(Data extracted from a collection)
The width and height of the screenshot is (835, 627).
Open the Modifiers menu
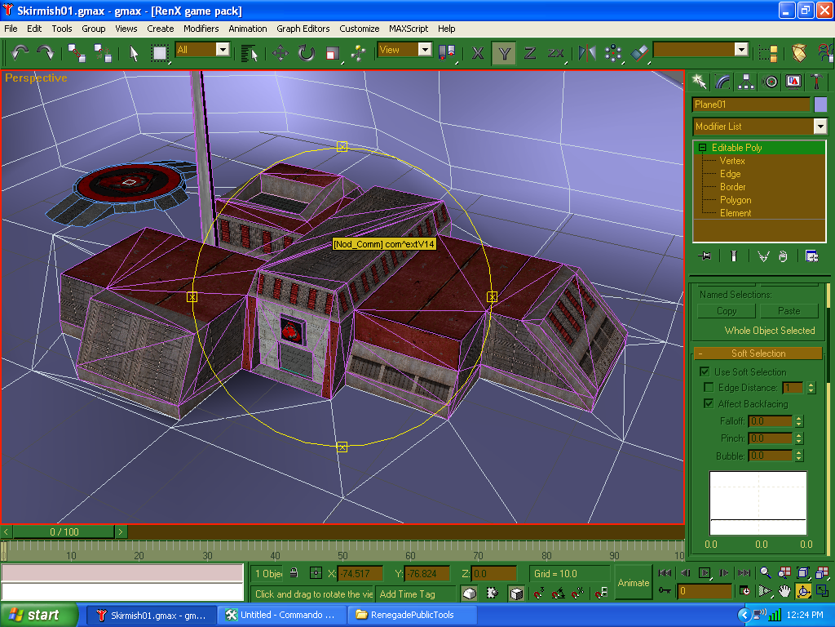click(201, 29)
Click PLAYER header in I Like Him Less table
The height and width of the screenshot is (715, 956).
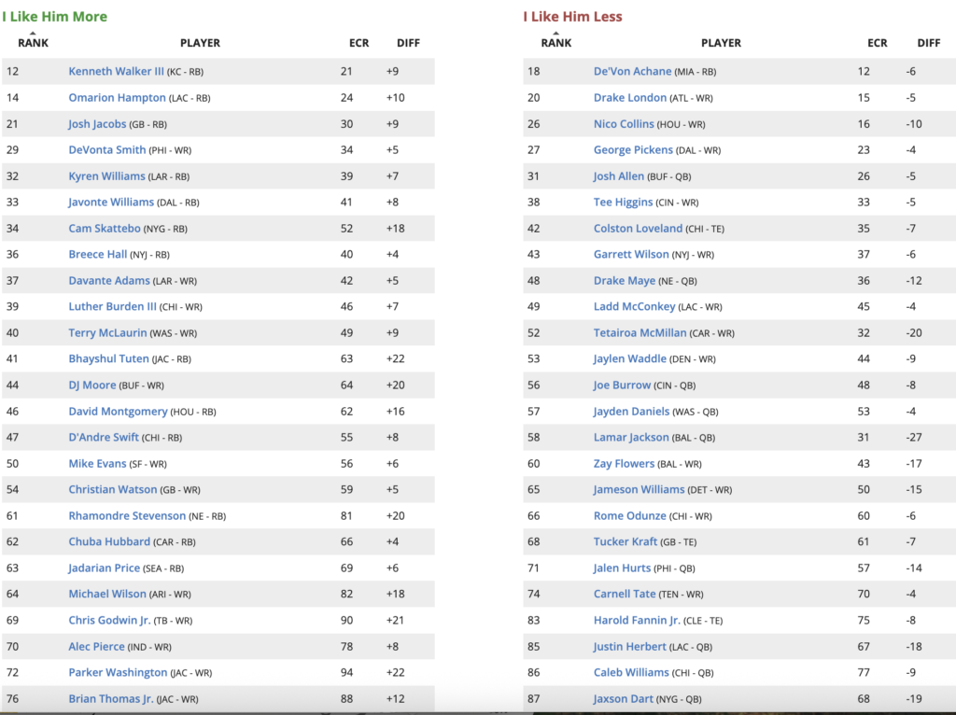click(721, 43)
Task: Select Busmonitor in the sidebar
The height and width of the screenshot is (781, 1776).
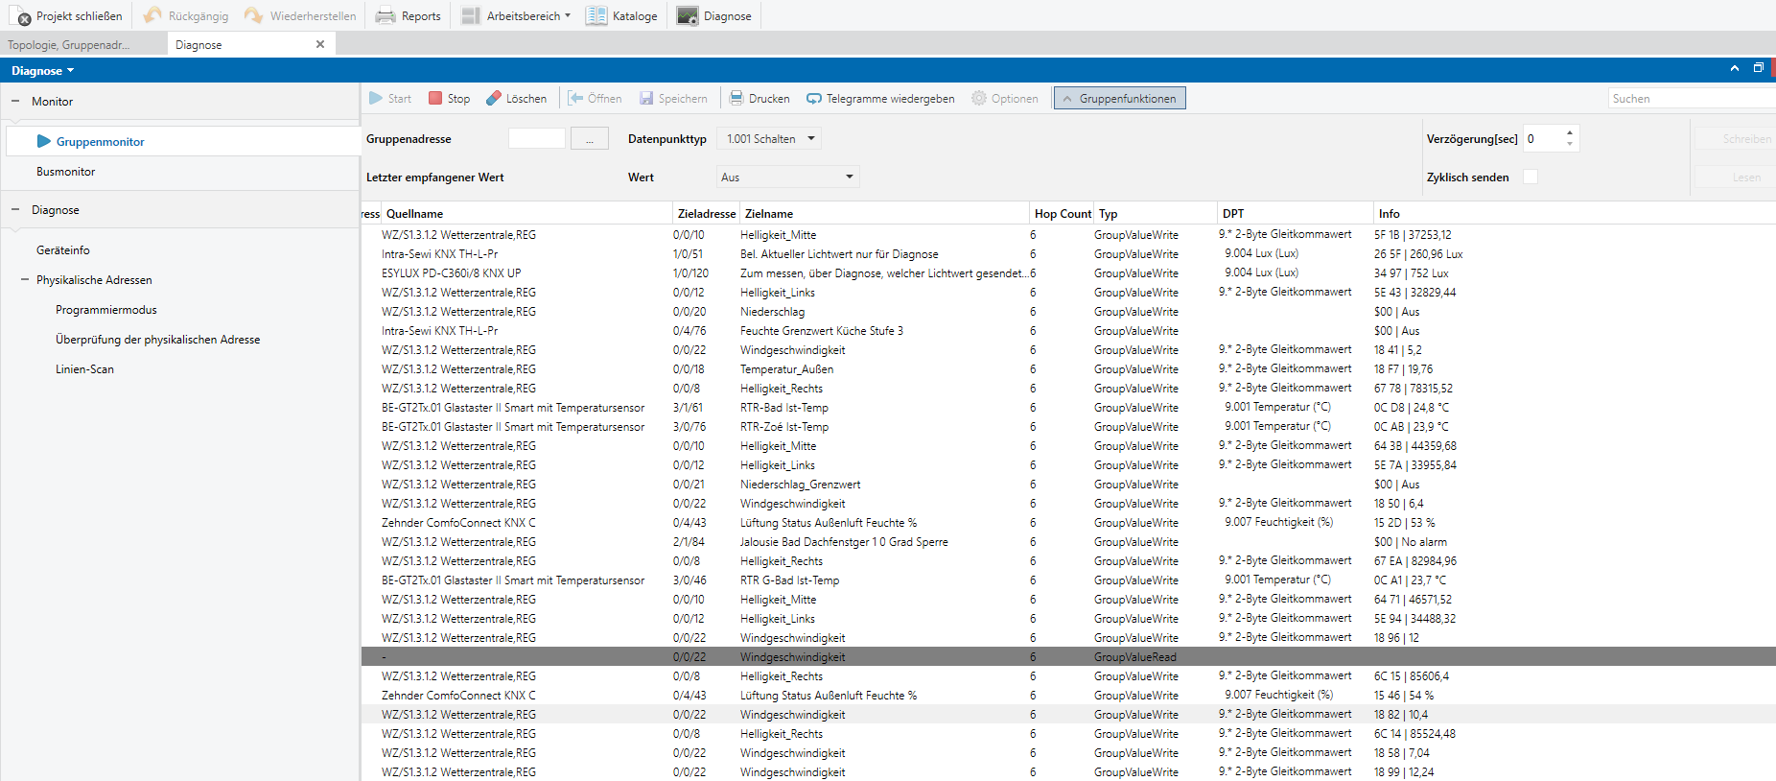Action: (66, 172)
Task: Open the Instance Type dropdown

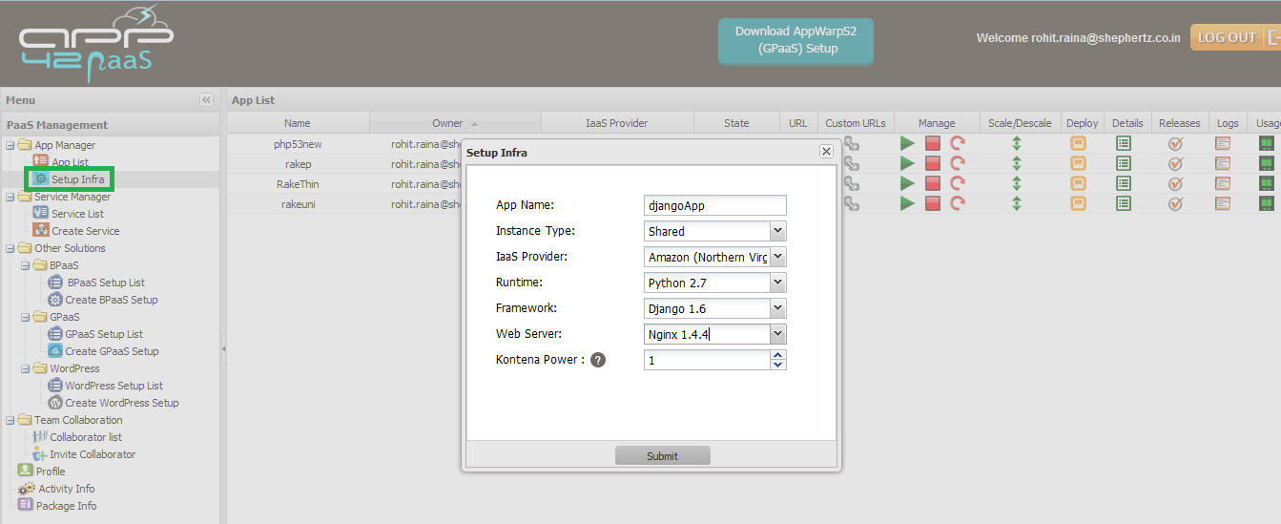Action: (777, 231)
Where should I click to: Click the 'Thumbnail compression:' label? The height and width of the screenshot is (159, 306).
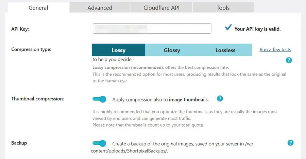click(x=37, y=99)
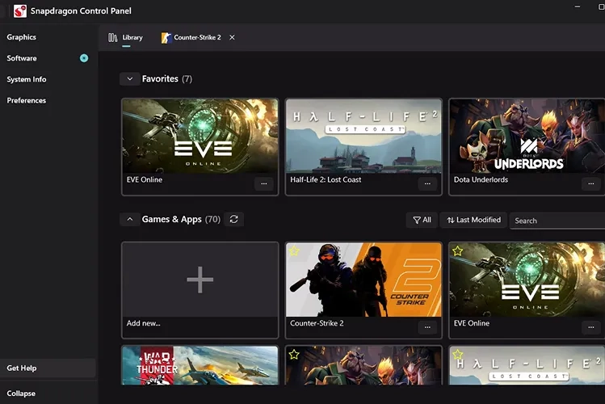Open System Info in the sidebar

tap(27, 79)
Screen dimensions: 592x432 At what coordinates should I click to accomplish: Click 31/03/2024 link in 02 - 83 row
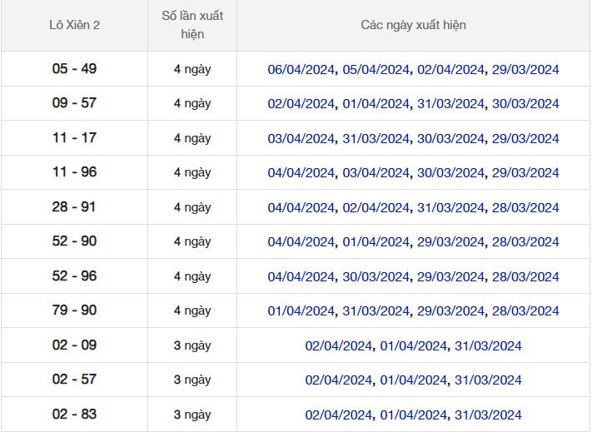(x=488, y=415)
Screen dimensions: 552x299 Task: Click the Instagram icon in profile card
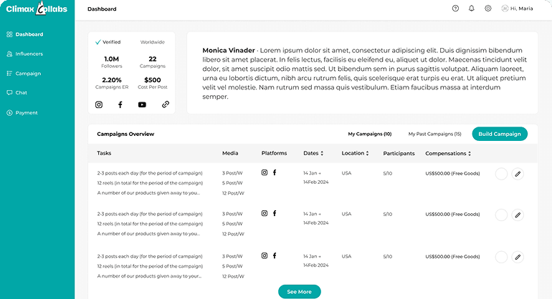coord(99,104)
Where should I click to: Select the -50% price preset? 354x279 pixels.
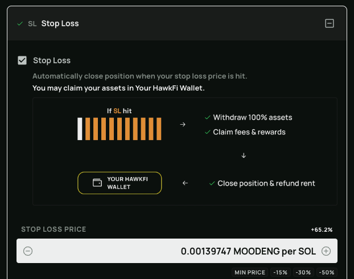tap(326, 273)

● **Problem details**
Return the listing lines from the line with "Task: Select Busmonitor in the sidebar" to the line with "Action: (777, 231)", both included, unchanged and without the pictures.

● **Solved exercise**
Task: Select Busmonitor in the sidebar
The height and width of the screenshot is (781, 1776).
Action: (66, 172)
Task: Open the Instance Type dropdown

Action: (777, 231)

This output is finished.